BREAK IN TRANSCRIPT
Mr. AUSTIN SCOTT of Georgia. Mr. Speaker, I rise today in support of H.R. 935, which prevents wasteful and duplicative regulations that could ultimately expand the EPA's reach further into every part of our country.
Federal law already requires the EPA to ensure that pesticides cause ``no unreasonable adverse effect'' to humans or the environment. Labels attached to pesticides that are related to its use are crafted to minimize such impacts. The label, in effect, is the law today. When a person does not follow the label, regardless of additional permits, they are violating the law.
Yet activists believe requiring water permits, even when a user abides by the pesticide label, will somehow strengthen our water quality. States continue to spend more and more money and man hours implementing and enforcing a water permit process that most regulators do not believe does anything to further protect the water quality. That is why H.R. 935 is so important.

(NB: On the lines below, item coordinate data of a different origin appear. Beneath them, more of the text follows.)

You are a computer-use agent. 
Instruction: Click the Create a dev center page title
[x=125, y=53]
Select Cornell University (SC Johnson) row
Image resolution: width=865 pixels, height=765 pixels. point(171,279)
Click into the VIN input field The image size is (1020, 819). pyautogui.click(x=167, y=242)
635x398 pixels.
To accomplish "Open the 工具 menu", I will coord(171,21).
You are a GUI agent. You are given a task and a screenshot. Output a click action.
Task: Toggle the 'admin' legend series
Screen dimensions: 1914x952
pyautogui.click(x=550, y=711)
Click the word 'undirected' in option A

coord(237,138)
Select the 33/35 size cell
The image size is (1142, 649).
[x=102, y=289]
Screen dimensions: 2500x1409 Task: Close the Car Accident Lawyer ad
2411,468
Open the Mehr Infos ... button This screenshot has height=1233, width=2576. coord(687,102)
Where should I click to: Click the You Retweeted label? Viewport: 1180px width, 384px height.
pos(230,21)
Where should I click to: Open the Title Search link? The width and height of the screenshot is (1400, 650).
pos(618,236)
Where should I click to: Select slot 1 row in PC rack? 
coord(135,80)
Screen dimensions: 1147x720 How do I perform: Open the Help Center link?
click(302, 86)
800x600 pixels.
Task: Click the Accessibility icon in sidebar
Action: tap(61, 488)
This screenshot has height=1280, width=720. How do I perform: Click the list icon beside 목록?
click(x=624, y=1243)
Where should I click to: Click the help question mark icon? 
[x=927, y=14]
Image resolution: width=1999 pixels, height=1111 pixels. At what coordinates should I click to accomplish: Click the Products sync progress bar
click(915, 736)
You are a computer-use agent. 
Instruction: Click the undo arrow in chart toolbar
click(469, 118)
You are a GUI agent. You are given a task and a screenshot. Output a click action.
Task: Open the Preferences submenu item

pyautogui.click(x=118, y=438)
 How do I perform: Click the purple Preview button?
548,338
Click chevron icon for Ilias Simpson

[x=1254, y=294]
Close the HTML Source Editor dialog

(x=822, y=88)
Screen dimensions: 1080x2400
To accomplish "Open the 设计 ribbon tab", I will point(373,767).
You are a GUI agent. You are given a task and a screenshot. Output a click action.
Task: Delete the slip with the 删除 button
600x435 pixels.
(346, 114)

This bill removes a pointless paperwork exercise and burden through NPDES permits that do nothing but create additional hurdles between consumers and the benefits of products like pesticides provide.
Registration and labeling of a pesticide already does as much as any additional NPDES permit would require. In fact, EPA's own analysis suggests that the NPDES permits program for pesticides is the single greatest expansion in the program's history, covering over 5.5 million pesticide applications per year by 365,000 applicators.
If H.R. 935 is not implemented, the effects of the EPA's overregulation would be felt across the State of Georgia. For example, county officials will have one more hurdle to overcome when trying to control the mosquito population and the outbreak of West Nile virus. These counties are forced to address an additional bureaucratic hurdle before they are able to address a serious health threat to our citizens, a hurdle that provides no additional benefits.
With this unprecedented expansion, all stakeholders are affected, including State agencies, cities, counties, municipalities, research scientists, forest managers--and every American will pay for this. Last Congress, we passed this same legislation, 292-130, and I ask Congress to, again, do the same thing.